**READING TEXT**
----------------

A fortiori where the 'Act' being considered seeks to regulate fundamental electoral 'rights' derived under the Constitution. In this regard Lord Blackburn pertinently observed in Julius v. Bishop of Oxford (1880) 5 A.C. 214 (HL) at p.241:
"... if the object for which the power is conferred is for the purpose of enforcing a right, there may be a duty cast on the donee of the power to exercise it for the benefit of those who have that right when required on their behalf."
(See also: per Lord Morris of Borth-y-Gest in Padfield's case (ibid) at p.1039E)
Finally in Practical Shooting Institute (N.Z.) Inc. v. Commissioner of Police (1992) 1 N.Z.L.R. 709 Tipping J. said, in rejecting a complete ban imposed by the Commissioner of Police on the importation into New Zealand of certain types of fire-arms, at p.718:
"The cases suggest that there are two, possibly three, categories into which discretionary powers of this kind can be put:
(1) First there are those powers which require an individual case by case examination without any predetermined fetter on the exercise of the discretion, other than what might be explicit or implicit in such criteria as may be set out in the enabling instrument.
(2) Second there are those powers which by dint of the nature of the subject-matter justify the establishment as a matter of discretion of a carefully formulated policy, but always with the reservation that no case is to be rejected automatically because it does not fit the policy. In this category all cases must be considered to see if they are sufficiently special to warrant a departure from the general policy.
(3) The third category, if it exists at all, represents cases where the discretionary decision maker is implicitly authorised to exercise his discretion to establish for himself an immutable policy admitting of no exceptions.
The only tenuous authority of which I am aware for the suggested third category comes from Viscount Dilhorne's words in British Oxygen. But rigid policy is really the antithesis of the exercise of discretion and I for one would need to see the power to adopt such a rigid policy for a discretionary assessment appear by clear and necessary implication from the enabling legislation before I was prepared to place a case into the possible third category."
Adopting that convenient categorisation, there is not the slightest doubt in my mind that the Supervisor's discretion in this case, falls within the first, and possibly the second, of the above 'categories'.
Having said that however, in this case, we are not dealing with the exercise of the discretion, rather we are dealing with the respondent's failure or refusal to exercise his discretion.
In this latter regard on June 10th, 1997 the Supervisor of Elections wrote to the applicant in the following terms:
"Dear Mr. Narsey,
Yesterday, you applied for registration as a voter and sought to have your name included in the forthcoming provisional roll for the Suva City Central Indian Constituency.
As I explained to you yesterday, the 1997 voter registration period closed on April 25, 1997.
The period was specifically timed to allow all qualified persons who were not already registered as voters, but who wished to vote or stand as a candidate in the forthcoming Suva City Central Indian Constituency by-election, to have their names included on the rolls.
The general rule under regulation 6(3) of the Electoral (Registration) Regulations, 1991 is that applications for registration received after the close of a registration period are to be dealt with in the next following registration period.

----------------

**DATA ROWS**
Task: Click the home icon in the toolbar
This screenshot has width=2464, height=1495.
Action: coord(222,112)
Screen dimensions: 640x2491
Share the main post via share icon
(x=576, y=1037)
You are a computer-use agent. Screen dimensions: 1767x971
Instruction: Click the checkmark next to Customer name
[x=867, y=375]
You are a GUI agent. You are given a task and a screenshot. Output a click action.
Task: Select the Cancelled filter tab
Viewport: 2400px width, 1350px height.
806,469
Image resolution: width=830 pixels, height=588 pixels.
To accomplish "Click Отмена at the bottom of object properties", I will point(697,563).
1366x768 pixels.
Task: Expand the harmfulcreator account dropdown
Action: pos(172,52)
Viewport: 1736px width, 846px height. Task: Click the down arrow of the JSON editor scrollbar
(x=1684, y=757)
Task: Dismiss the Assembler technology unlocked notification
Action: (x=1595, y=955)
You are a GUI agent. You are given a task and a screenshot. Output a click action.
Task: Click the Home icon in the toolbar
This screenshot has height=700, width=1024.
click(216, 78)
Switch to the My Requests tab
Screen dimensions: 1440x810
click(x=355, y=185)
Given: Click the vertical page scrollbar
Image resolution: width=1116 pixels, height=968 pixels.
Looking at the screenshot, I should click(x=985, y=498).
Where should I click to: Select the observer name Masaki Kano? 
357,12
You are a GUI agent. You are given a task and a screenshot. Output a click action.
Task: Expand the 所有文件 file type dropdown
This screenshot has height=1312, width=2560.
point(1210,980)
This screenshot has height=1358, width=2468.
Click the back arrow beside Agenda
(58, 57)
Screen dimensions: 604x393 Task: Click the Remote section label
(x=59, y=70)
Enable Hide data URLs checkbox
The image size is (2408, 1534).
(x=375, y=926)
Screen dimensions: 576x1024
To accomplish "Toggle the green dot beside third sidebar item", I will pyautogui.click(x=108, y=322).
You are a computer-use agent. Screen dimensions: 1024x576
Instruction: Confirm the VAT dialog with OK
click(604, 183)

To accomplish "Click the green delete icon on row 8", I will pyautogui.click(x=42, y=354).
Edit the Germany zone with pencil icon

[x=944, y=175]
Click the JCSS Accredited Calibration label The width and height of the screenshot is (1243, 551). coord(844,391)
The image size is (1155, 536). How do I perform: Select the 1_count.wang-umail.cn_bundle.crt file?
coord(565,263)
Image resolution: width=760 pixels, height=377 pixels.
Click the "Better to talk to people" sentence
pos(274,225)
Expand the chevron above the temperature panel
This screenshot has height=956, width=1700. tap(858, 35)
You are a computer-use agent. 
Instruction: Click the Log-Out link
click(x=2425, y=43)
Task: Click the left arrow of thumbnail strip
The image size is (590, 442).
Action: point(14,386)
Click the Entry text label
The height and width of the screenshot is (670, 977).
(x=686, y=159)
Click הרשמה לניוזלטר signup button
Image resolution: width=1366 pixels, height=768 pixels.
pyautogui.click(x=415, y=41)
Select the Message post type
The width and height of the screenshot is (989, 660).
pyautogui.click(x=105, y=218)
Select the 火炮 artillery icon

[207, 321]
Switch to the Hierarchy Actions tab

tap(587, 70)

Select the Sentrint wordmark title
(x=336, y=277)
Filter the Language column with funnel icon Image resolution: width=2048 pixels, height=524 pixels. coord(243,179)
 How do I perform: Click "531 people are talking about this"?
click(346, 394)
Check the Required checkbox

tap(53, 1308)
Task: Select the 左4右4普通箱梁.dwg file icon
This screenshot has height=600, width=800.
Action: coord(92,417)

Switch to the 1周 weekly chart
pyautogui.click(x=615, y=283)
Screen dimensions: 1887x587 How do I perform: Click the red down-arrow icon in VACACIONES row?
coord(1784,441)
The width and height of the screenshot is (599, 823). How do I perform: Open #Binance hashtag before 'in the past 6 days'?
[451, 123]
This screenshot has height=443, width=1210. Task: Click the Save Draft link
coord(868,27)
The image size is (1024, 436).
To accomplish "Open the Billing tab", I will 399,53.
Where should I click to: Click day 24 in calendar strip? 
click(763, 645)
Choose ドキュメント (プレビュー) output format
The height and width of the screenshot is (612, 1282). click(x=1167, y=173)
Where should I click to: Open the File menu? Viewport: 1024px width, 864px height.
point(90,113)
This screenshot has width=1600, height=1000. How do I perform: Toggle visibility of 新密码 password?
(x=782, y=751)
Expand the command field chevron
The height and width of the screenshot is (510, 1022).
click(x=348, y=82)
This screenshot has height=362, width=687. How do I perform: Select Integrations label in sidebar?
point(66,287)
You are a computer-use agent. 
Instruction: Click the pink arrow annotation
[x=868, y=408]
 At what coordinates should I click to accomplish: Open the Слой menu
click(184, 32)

----------------

**AIM OF THE TASK**
Can you rewrite the passage of the judgment, starting with "The only tenuous" and going on through "exercise his discretion.", with "rigid policy" changed to "inflexible policy" everywhere it occurs?

**SOLUTION FOR THIS EXERCISE**
The only tenuous authority of which I am aware for the suggested third category comes from Viscount Dilhorne's words in British Oxygen. But inflexible policy is really the antithesis of the exercise of discretion and I for one would need to see the power to adopt such a inflexible policy for a discretionary assessment appear by clear and necessary implication from the enabling legislation before I was prepared to place a case into the possible third category."
Adopting that convenient categorisation, there is not the slightest doubt in my mind that the Supervisor's discretion in this case, falls within the first, and possibly the second, of the above 'categories'.
Having said that however, in this case, we are not dealing with the exercise of the discretion, rather we are dealing with the respondent's failure or refusal to exercise his discretion.